Wenn der absolute Nullpunkt so einen großen Wert darstellt, ändert sich die Sicht auf die Menschen. Die Evangelien zeigen das deutlich am Beispiel des Petrus.

In der Nacht, in der Jesus verraten wurde, hat Petrus versucht, Jesus zu folgen. Vor dem Gerichtssaal steht das Gesinde am Feuer. Petrus verleugnet hier Jesus drei Mal:

„Da fing er an zu fluchen und schwor: Ich kenne diesen Menschen nicht, von dem ihr redet. Gleich darauf krähte der Hahn zum zweiten Mal, und Petrus erinnerte sich, dass Jesus zu ihm gesagt hatte: Ehe der Hahn zweimal kräht, wirst du mich dreimal verleugnen. Und er begann zu weinen.“ (Markusevangelium, 14,71-72)

Die anderen Berichte sprechen sogar davon, dass Petrus bitterlich weinte. (Matthäusevangelium 26,75; Lukasevangelium 22,62)

Wir verstehen das. Seine Seele war verwundet, seine verratene Liebe zu seinem Lehrer, seine Hoffnungslosigkeit. All das bringt Petrus natürlich zum Weinen. Wir sind alle Erben der Kultur die auf diesen Tränen gebaut ist.

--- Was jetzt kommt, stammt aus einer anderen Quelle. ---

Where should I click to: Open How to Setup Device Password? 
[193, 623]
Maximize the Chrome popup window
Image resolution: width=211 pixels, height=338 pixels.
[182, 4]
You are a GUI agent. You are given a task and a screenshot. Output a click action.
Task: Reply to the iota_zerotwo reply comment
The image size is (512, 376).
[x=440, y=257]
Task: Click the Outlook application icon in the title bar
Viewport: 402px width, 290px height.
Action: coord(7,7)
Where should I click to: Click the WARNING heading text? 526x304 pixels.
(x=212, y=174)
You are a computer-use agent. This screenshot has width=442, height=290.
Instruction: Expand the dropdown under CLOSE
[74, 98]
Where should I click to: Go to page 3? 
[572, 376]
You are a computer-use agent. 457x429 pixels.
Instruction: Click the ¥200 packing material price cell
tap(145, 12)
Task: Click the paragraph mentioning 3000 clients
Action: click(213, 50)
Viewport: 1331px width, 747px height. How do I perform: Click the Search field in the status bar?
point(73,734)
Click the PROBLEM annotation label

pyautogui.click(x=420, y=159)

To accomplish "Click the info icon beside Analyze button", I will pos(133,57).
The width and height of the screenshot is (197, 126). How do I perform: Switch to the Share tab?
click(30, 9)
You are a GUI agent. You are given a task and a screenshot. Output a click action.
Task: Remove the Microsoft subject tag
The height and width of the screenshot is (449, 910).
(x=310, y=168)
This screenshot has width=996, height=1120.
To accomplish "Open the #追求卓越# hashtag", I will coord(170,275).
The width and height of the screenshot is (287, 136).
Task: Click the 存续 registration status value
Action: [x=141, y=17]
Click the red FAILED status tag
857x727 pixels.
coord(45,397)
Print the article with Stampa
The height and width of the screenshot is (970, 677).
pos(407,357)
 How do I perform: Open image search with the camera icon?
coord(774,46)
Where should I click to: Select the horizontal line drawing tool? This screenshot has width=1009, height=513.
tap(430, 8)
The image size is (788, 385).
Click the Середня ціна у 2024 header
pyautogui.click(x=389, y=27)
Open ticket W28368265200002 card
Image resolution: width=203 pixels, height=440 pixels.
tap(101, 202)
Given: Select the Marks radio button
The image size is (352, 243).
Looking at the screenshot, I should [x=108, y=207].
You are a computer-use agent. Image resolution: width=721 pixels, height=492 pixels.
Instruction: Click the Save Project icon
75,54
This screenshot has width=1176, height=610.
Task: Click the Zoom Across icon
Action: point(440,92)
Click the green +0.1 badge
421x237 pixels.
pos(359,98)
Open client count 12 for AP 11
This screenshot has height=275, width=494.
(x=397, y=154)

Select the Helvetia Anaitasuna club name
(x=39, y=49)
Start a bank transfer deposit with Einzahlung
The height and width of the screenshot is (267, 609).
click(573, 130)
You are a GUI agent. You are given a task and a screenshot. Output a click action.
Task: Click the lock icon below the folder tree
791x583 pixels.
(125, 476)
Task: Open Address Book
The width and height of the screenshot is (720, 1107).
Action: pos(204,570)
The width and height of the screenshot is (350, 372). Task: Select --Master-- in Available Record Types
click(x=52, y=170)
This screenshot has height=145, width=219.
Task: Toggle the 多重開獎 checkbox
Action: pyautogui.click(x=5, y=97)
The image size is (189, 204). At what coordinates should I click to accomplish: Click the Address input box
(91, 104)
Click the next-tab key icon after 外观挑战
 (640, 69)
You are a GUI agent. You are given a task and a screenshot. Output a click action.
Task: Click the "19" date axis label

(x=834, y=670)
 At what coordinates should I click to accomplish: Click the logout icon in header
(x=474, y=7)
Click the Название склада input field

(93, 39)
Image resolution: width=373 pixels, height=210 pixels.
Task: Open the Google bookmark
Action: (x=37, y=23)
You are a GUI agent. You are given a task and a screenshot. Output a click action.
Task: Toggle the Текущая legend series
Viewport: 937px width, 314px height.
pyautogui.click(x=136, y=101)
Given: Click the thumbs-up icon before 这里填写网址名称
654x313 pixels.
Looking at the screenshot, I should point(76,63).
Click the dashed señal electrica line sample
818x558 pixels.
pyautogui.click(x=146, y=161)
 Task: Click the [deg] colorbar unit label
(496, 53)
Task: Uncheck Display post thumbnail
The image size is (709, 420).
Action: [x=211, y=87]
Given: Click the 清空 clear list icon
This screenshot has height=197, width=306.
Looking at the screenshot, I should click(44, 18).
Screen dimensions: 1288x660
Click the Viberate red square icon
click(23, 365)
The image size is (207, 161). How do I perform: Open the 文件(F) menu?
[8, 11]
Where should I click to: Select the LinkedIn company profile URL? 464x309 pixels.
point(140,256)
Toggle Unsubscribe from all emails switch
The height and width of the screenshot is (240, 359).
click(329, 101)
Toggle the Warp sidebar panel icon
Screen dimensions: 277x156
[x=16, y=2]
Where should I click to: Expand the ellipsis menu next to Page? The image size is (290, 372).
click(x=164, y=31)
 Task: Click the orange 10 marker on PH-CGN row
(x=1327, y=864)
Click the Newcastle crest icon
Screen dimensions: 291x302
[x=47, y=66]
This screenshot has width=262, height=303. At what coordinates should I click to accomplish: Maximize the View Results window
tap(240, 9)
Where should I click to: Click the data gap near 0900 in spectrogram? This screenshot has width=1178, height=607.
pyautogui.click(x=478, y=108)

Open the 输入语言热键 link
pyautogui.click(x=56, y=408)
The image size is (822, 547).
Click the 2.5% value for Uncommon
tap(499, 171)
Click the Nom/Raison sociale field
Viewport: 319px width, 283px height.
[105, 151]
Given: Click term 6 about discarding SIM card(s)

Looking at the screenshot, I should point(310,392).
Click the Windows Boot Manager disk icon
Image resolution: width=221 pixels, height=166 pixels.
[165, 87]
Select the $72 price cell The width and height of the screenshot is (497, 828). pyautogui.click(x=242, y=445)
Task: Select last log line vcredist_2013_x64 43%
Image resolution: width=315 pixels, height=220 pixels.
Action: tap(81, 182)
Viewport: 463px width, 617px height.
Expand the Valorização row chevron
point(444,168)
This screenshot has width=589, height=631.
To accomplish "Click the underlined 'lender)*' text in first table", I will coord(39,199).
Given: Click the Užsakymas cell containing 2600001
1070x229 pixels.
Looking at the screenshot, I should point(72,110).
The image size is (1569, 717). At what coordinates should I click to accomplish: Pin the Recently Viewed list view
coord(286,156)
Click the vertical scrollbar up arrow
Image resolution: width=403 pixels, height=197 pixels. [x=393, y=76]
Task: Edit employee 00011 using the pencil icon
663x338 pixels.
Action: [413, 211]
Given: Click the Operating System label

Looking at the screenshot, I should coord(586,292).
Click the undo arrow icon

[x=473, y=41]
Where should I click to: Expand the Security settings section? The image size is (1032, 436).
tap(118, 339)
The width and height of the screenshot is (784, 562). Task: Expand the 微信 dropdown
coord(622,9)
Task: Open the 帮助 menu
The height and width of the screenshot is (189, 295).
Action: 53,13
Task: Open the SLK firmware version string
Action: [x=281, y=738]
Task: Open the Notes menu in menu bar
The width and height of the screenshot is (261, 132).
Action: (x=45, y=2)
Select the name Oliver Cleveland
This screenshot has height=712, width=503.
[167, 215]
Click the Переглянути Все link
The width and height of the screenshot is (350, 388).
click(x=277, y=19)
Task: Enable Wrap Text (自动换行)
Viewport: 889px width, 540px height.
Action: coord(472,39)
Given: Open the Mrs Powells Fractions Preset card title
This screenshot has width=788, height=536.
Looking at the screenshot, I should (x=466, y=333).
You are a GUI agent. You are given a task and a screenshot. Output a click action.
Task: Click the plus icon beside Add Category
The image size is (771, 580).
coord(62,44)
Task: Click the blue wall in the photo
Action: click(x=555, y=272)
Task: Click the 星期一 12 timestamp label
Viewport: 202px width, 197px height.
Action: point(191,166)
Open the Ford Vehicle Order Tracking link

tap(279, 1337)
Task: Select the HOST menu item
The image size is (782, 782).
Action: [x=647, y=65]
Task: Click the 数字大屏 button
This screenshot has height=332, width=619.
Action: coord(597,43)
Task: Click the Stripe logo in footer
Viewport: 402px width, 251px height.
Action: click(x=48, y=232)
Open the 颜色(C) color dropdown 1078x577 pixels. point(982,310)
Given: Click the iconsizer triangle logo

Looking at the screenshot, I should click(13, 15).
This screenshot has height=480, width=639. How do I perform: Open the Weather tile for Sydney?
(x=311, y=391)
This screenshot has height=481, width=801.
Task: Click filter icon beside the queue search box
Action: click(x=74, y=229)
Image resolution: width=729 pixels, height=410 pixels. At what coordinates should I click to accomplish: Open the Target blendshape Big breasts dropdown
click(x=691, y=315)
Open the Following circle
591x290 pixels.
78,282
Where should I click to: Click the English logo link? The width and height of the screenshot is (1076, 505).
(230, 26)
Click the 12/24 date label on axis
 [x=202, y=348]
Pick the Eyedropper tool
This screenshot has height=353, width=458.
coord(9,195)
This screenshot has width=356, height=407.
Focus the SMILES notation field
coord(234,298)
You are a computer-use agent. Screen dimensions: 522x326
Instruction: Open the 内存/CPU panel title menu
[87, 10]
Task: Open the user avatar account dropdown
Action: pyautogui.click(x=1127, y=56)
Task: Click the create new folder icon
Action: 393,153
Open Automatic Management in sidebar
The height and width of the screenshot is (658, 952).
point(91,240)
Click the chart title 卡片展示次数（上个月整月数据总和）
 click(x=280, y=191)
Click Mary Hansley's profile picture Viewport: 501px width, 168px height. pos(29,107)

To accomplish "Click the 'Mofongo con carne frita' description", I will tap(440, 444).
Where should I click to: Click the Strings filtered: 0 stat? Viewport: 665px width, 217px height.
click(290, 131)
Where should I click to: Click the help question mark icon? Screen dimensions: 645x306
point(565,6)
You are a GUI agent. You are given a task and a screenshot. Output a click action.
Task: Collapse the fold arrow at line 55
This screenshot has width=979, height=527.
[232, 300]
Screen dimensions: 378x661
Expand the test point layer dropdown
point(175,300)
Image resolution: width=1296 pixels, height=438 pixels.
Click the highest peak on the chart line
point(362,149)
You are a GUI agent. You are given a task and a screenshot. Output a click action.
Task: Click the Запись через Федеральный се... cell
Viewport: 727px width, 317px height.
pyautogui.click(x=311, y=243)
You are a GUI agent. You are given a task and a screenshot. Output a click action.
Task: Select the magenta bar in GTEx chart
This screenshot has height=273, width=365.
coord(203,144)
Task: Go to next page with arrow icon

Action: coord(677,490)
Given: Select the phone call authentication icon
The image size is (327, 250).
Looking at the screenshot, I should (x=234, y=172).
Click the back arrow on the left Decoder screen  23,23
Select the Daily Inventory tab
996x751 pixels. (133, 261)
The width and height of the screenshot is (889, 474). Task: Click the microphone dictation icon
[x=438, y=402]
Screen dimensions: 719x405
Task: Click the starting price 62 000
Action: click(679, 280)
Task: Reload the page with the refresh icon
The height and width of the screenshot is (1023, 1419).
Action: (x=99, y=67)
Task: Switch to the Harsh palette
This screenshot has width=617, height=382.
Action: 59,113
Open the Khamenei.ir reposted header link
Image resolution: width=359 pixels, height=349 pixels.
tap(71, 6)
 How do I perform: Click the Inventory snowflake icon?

In der Antike hat man das überhaupt nicht verstanden. Petrus war ein Fischer, einer aus der Unterschicht. Seine Tränen sind ein ästhetischer Fehler in der Erzählung. Sie und Petrus selbst hätten höchstens in einer Komödie Platz. Seine Tränen sind das Mitgefühl der Reichen und Schönen und Gebildeten (also derer, auf die es damals ankommt) nicht wert. David Bentley Hart (Atheist Delusions. The Christian Revolution and its fashionable enemies, 2009, 167) sagt zu diesen Tränen: „Das ist nicht nur eine Verletzung des guten Geschmacks, das ist Rebellion.“

Jeder Mensch, auch ein Fischer wie Petrus, ist wertvoll!